## Your assignment:
Where in the listing does the word "años" appear? Report each line that holds it.

## Record set:
━━━━━━━━━━━━━━━━
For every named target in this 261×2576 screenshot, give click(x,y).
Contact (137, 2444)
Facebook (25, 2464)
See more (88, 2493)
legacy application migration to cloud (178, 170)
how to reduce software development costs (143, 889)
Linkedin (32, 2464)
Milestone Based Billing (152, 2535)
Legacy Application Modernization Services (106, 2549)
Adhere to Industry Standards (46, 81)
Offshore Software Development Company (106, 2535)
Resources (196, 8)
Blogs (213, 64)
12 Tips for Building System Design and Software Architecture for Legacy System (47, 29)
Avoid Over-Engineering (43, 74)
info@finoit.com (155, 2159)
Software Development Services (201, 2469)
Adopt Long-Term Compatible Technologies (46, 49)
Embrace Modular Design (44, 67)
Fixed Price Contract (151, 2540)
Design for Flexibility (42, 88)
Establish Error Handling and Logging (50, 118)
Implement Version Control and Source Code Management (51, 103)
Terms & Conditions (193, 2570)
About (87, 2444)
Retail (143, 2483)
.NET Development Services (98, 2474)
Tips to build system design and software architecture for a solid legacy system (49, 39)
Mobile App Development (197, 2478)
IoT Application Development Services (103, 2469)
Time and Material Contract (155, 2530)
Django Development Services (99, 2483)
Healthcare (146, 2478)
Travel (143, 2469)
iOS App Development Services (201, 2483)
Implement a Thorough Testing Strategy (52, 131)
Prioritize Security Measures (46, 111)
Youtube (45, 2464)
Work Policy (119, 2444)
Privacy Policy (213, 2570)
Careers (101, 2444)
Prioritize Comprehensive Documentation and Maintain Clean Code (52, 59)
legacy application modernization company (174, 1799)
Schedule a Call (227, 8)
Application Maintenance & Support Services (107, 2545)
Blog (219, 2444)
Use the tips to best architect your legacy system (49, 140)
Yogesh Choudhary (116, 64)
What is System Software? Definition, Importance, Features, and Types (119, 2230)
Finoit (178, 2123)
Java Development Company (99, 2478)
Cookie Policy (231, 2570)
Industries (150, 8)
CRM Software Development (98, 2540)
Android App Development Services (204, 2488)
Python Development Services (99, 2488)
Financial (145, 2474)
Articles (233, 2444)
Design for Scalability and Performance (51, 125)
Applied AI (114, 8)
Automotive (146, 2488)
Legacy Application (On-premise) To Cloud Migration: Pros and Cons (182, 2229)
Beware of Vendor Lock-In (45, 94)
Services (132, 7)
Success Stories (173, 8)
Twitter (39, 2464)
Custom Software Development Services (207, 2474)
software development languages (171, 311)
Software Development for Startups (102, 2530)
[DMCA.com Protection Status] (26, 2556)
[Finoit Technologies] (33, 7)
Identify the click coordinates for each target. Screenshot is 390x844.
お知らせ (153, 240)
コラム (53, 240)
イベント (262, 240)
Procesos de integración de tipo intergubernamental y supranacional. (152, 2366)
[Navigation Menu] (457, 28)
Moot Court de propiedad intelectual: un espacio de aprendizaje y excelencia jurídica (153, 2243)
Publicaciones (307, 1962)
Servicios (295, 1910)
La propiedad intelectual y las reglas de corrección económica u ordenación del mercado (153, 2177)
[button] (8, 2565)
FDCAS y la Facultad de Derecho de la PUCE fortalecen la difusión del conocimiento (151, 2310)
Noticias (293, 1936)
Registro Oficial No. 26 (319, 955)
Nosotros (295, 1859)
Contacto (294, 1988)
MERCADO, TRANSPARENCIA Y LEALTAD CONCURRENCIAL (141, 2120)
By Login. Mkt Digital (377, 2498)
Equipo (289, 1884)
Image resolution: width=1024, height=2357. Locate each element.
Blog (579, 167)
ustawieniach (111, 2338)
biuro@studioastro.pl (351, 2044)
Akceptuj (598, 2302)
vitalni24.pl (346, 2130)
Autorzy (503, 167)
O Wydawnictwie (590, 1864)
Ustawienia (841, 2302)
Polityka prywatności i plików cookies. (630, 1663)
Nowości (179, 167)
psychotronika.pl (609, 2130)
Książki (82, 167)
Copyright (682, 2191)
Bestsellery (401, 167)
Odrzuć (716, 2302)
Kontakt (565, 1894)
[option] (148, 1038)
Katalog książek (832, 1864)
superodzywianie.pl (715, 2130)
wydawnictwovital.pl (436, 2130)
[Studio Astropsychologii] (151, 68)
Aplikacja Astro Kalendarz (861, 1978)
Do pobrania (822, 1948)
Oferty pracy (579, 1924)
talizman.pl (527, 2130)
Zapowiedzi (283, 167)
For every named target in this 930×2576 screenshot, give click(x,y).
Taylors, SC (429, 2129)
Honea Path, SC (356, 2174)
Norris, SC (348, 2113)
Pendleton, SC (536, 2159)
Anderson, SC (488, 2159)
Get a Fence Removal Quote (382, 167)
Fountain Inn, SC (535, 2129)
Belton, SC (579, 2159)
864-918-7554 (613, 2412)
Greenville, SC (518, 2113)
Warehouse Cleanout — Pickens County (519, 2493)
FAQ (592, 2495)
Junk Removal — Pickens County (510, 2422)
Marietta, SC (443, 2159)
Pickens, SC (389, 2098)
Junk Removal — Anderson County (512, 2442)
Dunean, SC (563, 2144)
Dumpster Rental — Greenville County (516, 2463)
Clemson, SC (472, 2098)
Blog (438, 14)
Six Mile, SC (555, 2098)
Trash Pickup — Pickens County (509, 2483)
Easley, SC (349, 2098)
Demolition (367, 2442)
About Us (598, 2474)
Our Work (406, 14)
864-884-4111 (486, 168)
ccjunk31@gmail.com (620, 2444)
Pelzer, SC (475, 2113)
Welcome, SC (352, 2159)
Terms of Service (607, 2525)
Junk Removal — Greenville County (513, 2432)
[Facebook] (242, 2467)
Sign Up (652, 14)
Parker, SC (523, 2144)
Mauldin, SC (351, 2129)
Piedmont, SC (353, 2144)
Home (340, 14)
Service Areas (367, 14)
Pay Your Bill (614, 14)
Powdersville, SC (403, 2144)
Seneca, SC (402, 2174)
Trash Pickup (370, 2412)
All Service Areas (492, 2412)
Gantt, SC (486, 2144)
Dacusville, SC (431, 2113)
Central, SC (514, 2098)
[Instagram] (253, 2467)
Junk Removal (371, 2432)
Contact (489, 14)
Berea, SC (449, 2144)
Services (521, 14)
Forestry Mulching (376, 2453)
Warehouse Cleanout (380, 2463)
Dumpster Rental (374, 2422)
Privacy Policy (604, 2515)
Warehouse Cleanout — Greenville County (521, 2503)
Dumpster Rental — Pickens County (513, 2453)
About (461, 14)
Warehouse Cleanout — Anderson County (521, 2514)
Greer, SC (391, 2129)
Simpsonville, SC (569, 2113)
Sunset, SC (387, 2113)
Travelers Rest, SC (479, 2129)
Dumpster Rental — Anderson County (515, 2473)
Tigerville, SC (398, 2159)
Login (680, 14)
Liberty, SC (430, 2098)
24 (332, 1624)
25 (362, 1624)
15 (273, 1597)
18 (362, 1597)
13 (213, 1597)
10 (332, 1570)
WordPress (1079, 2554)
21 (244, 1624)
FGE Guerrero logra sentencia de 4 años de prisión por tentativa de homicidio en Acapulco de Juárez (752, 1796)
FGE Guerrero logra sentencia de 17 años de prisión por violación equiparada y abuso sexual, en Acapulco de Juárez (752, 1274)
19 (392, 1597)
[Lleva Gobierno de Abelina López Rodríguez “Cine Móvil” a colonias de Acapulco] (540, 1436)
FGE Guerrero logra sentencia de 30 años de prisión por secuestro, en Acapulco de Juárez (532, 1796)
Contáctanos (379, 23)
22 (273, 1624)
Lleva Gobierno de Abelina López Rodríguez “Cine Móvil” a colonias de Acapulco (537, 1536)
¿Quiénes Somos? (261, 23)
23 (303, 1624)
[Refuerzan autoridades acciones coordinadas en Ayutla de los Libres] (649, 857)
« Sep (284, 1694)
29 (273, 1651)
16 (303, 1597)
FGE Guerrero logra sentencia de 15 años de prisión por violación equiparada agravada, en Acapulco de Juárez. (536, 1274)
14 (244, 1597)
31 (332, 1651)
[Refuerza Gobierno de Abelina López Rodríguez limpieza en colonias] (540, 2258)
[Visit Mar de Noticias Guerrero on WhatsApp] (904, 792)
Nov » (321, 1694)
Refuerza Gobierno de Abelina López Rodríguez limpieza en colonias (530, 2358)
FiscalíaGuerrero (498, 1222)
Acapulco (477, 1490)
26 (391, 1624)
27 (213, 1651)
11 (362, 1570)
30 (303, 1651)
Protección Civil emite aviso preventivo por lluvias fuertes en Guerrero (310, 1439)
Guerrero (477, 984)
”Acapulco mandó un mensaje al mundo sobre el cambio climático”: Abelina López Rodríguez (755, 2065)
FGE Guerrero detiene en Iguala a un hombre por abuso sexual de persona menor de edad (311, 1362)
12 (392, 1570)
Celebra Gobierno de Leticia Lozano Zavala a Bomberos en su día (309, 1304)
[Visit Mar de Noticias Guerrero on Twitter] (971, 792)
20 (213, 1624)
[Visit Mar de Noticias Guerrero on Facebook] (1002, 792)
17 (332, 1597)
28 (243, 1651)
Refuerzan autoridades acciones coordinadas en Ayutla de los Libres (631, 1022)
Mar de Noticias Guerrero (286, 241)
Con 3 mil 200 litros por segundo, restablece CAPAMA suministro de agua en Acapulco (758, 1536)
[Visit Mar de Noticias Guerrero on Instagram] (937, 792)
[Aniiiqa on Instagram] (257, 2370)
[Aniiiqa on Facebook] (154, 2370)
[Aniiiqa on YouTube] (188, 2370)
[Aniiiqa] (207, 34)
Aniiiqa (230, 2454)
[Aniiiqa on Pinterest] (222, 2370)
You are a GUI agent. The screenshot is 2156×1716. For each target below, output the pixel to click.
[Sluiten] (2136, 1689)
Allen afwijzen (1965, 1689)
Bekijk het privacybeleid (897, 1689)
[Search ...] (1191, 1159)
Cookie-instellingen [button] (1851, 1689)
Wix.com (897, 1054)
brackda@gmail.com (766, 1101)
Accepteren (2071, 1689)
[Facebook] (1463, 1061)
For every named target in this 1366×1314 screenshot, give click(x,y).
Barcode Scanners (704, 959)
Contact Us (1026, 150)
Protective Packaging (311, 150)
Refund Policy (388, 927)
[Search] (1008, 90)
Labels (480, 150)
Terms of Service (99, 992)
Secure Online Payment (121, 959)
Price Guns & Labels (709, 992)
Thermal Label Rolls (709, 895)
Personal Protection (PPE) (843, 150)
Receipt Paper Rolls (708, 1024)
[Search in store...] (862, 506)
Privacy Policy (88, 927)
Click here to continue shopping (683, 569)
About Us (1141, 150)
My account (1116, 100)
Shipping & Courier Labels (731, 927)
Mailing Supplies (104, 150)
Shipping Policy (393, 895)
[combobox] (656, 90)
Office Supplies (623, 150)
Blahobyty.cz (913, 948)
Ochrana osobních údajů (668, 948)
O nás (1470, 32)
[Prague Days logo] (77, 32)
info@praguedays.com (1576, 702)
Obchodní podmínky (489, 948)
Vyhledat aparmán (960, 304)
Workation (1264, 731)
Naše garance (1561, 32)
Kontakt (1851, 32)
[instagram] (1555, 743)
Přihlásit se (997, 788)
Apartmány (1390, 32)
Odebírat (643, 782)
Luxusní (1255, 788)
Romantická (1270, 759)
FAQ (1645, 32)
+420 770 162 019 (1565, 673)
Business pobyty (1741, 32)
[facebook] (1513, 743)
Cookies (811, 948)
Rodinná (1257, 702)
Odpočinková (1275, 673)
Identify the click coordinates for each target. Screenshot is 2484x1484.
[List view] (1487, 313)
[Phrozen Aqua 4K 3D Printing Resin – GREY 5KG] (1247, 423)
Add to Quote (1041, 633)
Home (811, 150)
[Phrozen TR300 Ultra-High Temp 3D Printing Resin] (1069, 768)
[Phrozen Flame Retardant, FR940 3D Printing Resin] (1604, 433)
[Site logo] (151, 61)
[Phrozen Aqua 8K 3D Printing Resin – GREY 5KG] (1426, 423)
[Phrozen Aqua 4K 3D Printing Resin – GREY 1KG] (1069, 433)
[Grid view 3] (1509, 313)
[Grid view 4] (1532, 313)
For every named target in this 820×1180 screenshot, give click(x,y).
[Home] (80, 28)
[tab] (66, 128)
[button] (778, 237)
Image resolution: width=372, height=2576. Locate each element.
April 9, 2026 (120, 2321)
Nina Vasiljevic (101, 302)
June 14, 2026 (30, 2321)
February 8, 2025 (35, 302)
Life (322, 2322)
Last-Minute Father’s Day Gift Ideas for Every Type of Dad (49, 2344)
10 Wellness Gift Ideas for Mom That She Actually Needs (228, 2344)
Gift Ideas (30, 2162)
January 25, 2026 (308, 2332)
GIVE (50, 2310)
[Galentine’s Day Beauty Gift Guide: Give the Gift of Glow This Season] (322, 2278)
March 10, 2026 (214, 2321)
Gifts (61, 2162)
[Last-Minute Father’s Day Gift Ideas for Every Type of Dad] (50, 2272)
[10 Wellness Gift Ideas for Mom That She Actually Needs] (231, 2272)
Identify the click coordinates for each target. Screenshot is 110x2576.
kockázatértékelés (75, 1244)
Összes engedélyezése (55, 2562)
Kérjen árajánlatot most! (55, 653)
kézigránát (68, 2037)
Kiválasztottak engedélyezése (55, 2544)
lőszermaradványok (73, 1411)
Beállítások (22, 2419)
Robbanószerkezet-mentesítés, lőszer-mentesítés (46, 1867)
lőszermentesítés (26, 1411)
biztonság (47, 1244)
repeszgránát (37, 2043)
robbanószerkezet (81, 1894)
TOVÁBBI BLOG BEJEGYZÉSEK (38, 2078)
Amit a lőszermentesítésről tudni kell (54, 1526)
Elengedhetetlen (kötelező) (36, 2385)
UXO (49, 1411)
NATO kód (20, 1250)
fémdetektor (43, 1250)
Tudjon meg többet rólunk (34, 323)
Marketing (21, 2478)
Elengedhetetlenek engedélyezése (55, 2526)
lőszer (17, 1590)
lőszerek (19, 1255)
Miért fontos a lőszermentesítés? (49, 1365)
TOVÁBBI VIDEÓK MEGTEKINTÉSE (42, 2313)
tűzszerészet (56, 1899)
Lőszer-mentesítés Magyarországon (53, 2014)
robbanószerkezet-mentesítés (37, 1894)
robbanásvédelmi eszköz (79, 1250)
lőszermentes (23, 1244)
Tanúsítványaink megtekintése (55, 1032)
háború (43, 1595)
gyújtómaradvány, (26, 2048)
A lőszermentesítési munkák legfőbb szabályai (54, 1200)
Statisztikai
━━━━━━━━━━━━━━━━
## Answer section:
FGE Guerrero logra sentencia de 4 años de prisión por tentativa de homicidio en Acapulco de Juárez (752, 1796)
FGE Guerrero logra sentencia de 17 años de prisión por violación equiparada y abuso sexual, en Acapulco de Juárez (752, 1274)
FGE Guerrero logra sentencia de 30 años de prisión por secuestro, en Acapulco de Juárez (532, 1796)
FGE Guerrero logra sentencia de 15 años de prisión por violación equiparada agravada, en Acapulco de Juárez. (536, 1274)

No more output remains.